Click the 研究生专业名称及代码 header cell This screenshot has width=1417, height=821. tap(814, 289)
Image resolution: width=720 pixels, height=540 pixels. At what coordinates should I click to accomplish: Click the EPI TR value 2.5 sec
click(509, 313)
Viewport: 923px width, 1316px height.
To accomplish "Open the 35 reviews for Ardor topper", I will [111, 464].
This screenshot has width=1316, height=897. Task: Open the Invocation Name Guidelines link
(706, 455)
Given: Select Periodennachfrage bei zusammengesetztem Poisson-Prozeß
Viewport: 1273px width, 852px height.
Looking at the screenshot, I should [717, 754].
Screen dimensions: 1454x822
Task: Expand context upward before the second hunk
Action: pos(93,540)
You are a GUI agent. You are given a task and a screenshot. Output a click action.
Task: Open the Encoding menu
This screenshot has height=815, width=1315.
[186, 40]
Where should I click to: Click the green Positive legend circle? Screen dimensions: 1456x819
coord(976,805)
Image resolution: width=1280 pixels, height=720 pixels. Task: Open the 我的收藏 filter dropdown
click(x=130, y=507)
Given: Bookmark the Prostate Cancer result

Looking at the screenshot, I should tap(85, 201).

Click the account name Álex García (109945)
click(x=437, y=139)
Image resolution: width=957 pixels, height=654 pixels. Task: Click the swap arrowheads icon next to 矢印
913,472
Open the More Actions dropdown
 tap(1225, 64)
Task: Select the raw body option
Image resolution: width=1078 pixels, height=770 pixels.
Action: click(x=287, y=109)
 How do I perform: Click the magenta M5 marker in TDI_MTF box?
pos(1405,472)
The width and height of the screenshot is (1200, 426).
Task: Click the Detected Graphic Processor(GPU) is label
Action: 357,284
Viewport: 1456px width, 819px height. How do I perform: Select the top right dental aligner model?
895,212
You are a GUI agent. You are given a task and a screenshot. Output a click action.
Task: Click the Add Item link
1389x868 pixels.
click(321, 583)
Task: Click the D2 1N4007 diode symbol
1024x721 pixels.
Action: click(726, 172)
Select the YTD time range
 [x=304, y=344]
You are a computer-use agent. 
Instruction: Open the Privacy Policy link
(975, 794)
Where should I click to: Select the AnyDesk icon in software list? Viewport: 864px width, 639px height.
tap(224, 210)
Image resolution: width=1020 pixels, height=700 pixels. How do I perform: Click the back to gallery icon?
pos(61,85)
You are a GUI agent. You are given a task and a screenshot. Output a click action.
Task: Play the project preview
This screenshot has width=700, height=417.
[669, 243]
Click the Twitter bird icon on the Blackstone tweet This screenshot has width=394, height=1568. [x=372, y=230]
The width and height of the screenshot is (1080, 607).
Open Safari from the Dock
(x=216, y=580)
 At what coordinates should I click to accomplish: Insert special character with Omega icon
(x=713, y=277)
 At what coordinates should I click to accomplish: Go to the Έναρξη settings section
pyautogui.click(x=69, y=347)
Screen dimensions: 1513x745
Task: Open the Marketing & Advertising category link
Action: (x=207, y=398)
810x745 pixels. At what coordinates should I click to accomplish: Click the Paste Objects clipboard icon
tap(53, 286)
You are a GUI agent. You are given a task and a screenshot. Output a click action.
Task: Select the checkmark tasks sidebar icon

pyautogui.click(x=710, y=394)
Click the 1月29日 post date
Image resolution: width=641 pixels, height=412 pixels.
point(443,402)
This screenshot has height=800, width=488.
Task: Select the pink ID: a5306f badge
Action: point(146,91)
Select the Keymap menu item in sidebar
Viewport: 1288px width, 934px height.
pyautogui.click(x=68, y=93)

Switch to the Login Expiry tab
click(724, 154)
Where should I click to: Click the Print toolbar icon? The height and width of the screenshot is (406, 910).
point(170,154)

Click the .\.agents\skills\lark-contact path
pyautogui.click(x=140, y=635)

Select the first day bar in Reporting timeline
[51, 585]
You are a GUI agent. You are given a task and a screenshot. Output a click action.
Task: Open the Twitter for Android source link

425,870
_ _ _ _
_What to do_
Once you have read the data above, print all of it again exactly.

_Answer space_
Click the 研究生专业名称及代码 header cell This screenshot has width=1417, height=821. tap(814, 289)
Image resolution: width=720 pixels, height=540 pixels. At what coordinates should I click to accomplish: Click the EPI TR value 2.5 sec
click(509, 313)
Viewport: 923px width, 1316px height.
To accomplish "Open the 35 reviews for Ardor topper", I will [111, 464].
This screenshot has width=1316, height=897. Task: Open the Invocation Name Guidelines link
(706, 455)
Given: Select Periodennachfrage bei zusammengesetztem Poisson-Prozeß
Viewport: 1273px width, 852px height.
Looking at the screenshot, I should [717, 754].
Screen dimensions: 1454x822
Task: Expand context upward before the second hunk
Action: pos(93,540)
You are a GUI agent. You are given a task and a screenshot. Output a click action.
Task: Open the Encoding menu
This screenshot has height=815, width=1315.
[186, 40]
Where should I click to: Click the green Positive legend circle? Screen dimensions: 1456x819
coord(976,805)
Image resolution: width=1280 pixels, height=720 pixels. Task: Open the 我的收藏 filter dropdown
click(x=130, y=507)
Given: Bookmark the Prostate Cancer result

Looking at the screenshot, I should tap(85, 201).

Click the account name Álex García (109945)
click(x=437, y=139)
Image resolution: width=957 pixels, height=654 pixels. Task: Click the swap arrowheads icon next to 矢印
913,472
Open the More Actions dropdown
 tap(1225, 64)
Task: Select the raw body option
Image resolution: width=1078 pixels, height=770 pixels.
Action: click(x=287, y=109)
 How do I perform: Click the magenta M5 marker in TDI_MTF box?
pos(1405,472)
The width and height of the screenshot is (1200, 426).
Task: Click the Detected Graphic Processor(GPU) is label
Action: 357,284
Viewport: 1456px width, 819px height. How do I perform: Select the top right dental aligner model?
895,212
You are a GUI agent. You are given a task and a screenshot. Output a click action.
Task: Click the Add Item link
1389x868 pixels.
click(321, 583)
Task: Click the D2 1N4007 diode symbol
1024x721 pixels.
Action: click(726, 172)
Select the YTD time range
 [x=304, y=344]
You are a computer-use agent. 
Instruction: Open the Privacy Policy link
(975, 794)
Where should I click to: Select the AnyDesk icon in software list? Viewport: 864px width, 639px height.
tap(224, 210)
Image resolution: width=1020 pixels, height=700 pixels. How do I perform: Click the back to gallery icon?
pos(61,85)
You are a GUI agent. You are given a task and a screenshot. Output a click action.
Task: Play the project preview
This screenshot has width=700, height=417.
[669, 243]
Click the Twitter bird icon on the Blackstone tweet This screenshot has width=394, height=1568. [x=372, y=230]
The width and height of the screenshot is (1080, 607).
Open Safari from the Dock
(x=216, y=580)
 At what coordinates should I click to accomplish: Insert special character with Omega icon
(x=713, y=277)
 At what coordinates should I click to accomplish: Go to the Έναρξη settings section
pyautogui.click(x=69, y=347)
Screen dimensions: 1513x745
Task: Open the Marketing & Advertising category link
Action: (x=207, y=398)
810x745 pixels. At what coordinates should I click to accomplish: Click the Paste Objects clipboard icon
tap(53, 286)
You are a GUI agent. You are given a task and a screenshot. Output a click action.
Task: Select the checkmark tasks sidebar icon

pyautogui.click(x=710, y=394)
Click the 1月29日 post date
Image resolution: width=641 pixels, height=412 pixels.
point(443,402)
This screenshot has height=800, width=488.
Task: Select the pink ID: a5306f badge
Action: point(146,91)
Select the Keymap menu item in sidebar
Viewport: 1288px width, 934px height.
pyautogui.click(x=68, y=93)

Switch to the Login Expiry tab
click(724, 154)
Where should I click to: Click the Print toolbar icon? The height and width of the screenshot is (406, 910).
point(170,154)

Click the .\.agents\skills\lark-contact path
pyautogui.click(x=140, y=635)

Select the first day bar in Reporting timeline
[51, 585]
You are a GUI agent. You are given a task and a screenshot. Output a click action.
Task: Open the Twitter for Android source link

425,870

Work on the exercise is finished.